- [Your goal]: Print the lines below word for word, omitting the pictures.

[START OF Entries supplied]

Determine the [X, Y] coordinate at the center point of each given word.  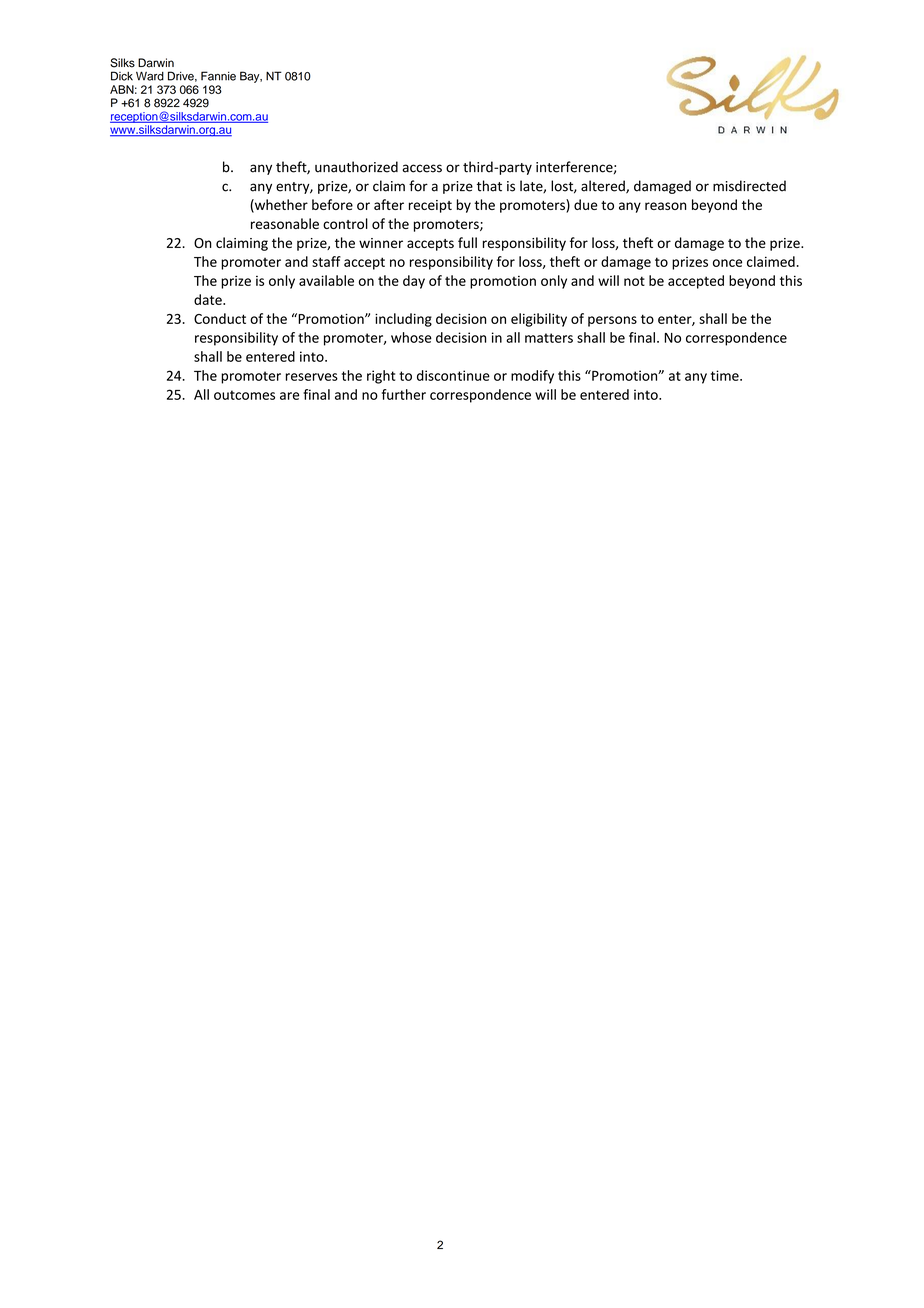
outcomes [244, 395]
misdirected [749, 186]
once [727, 263]
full [467, 242]
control [345, 223]
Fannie [218, 76]
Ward [150, 76]
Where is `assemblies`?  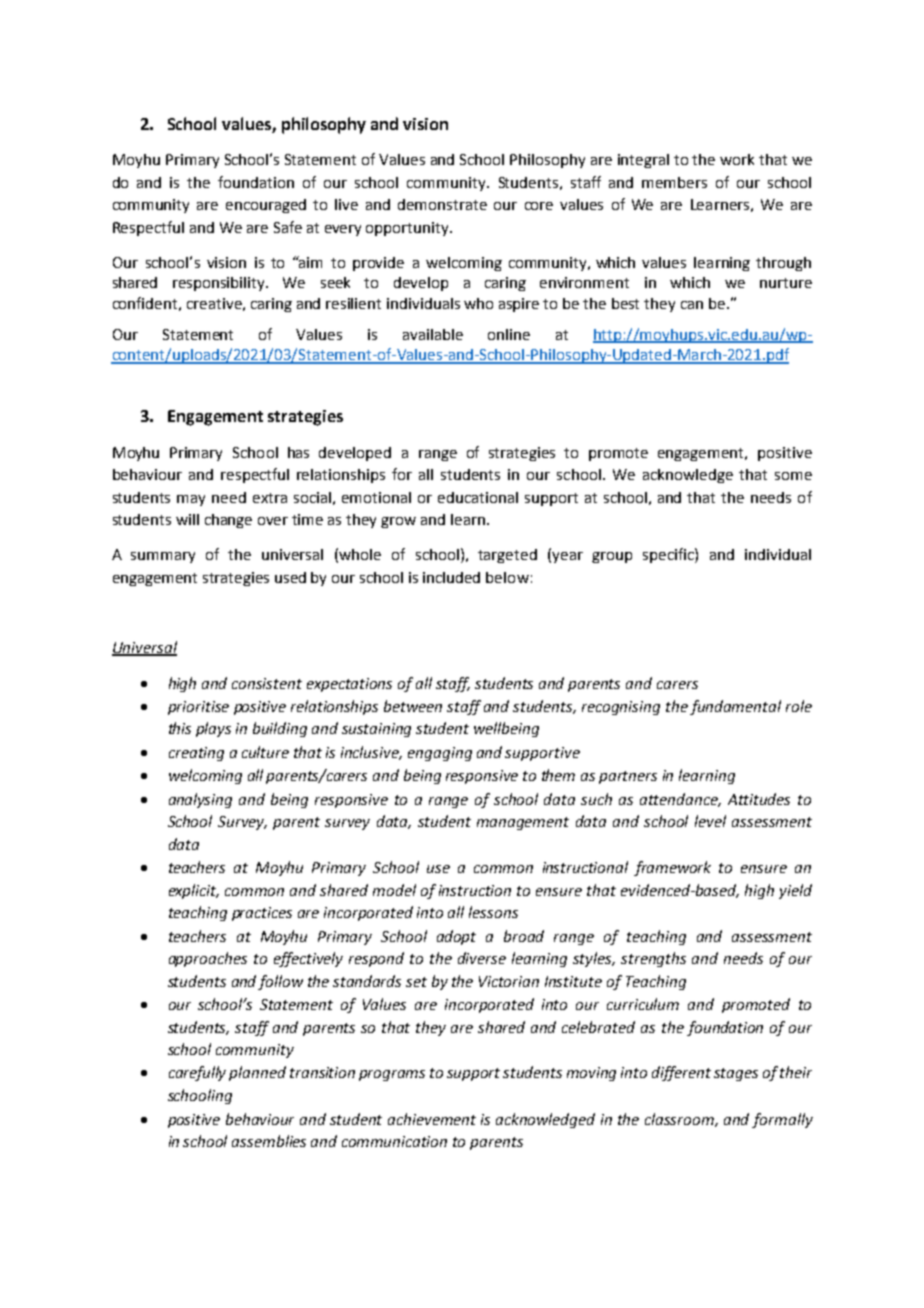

[END OF Entries supplied]

- [Answer to this problem]:
Determine the [X, Y] coordinate at the center point of each given word.  
outcomes [244, 395]
misdirected [749, 186]
once [727, 263]
full [467, 242]
control [345, 223]
Fannie [218, 76]
Ward [150, 76]
Where is `assemblies`?  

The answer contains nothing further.